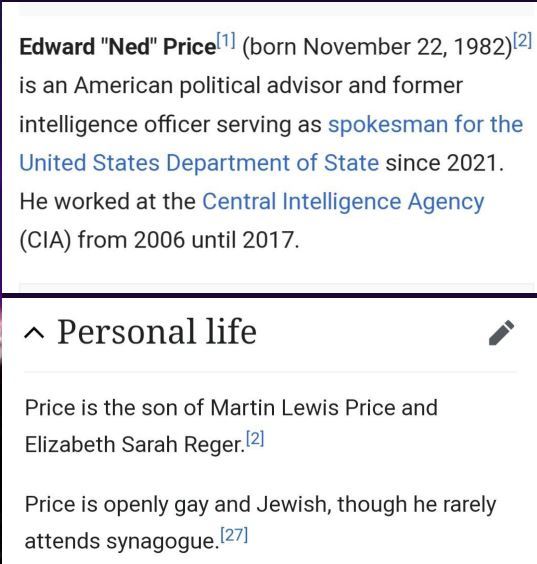Open citation [2] after Elizabeth Sarah Reger
537x564 pixels.
pyautogui.click(x=255, y=438)
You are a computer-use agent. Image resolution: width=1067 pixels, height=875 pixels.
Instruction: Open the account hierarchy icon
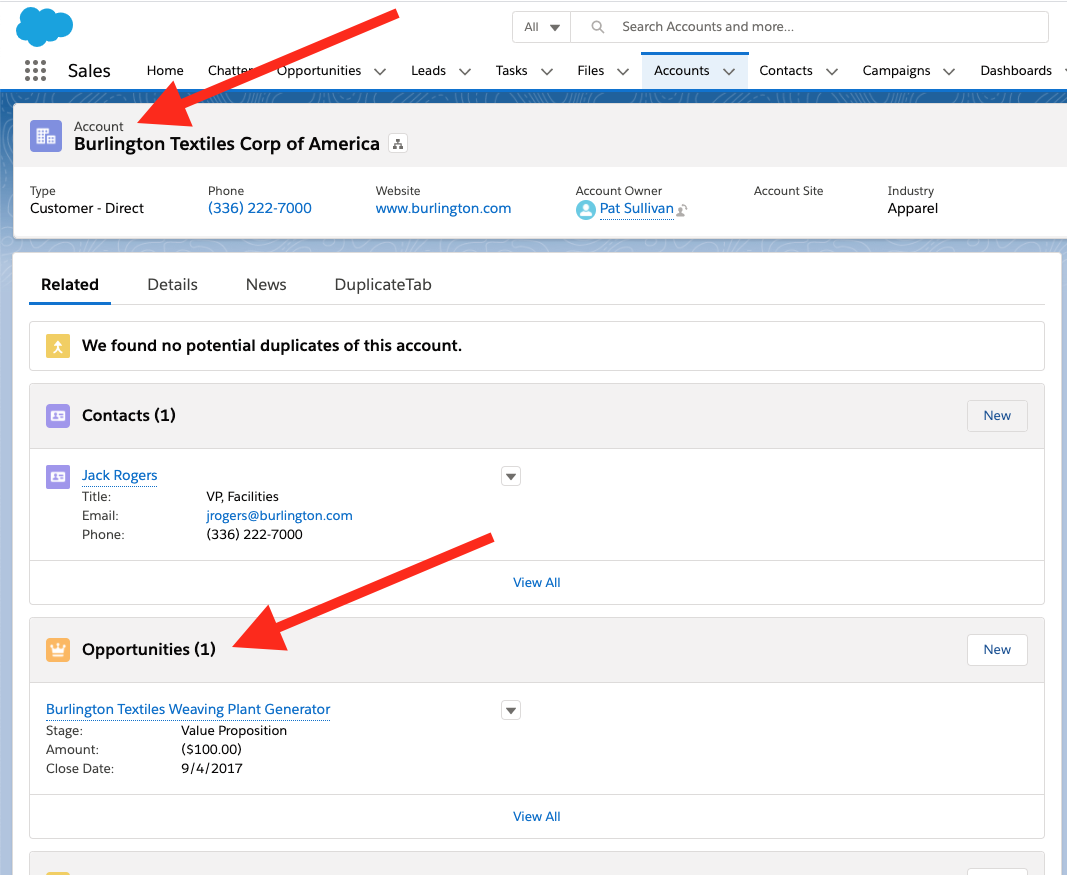397,143
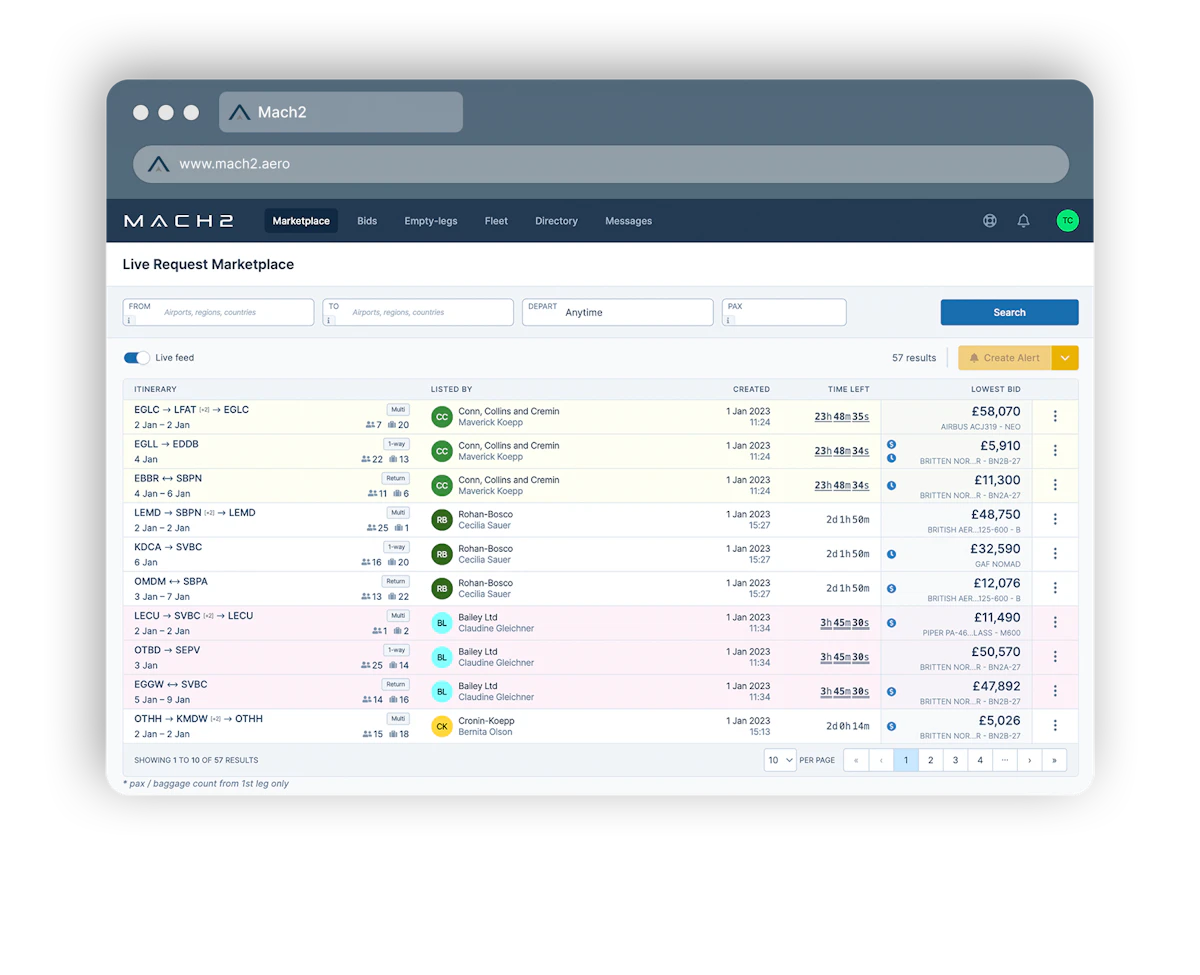1200x975 pixels.
Task: Open the Depart Anytime selector
Action: click(618, 312)
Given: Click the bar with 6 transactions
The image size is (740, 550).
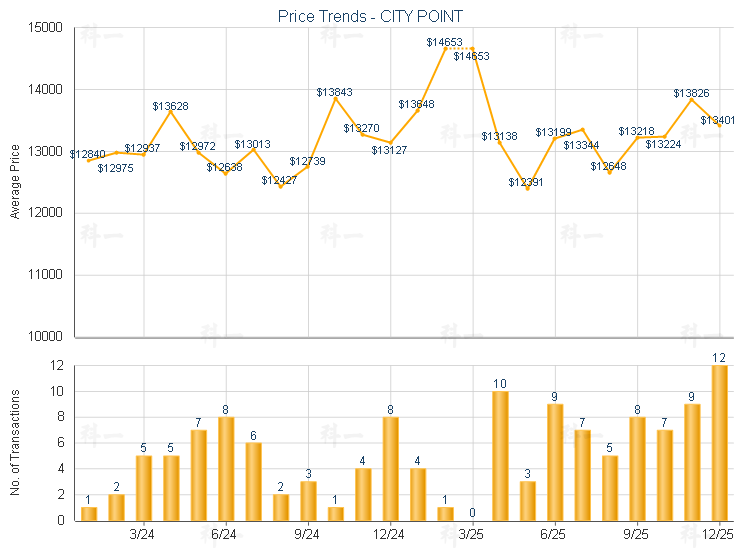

### [WHAT YOU NEED TO DO]
Every line from the one containing "Given: Click the bar with 6 transactions" through the end of the records is to be returned exactly, and those lines alone; pictures are dropped.

### [COMPLETED TASK]
Given: Click the bar with 6 transactions
The image size is (740, 550).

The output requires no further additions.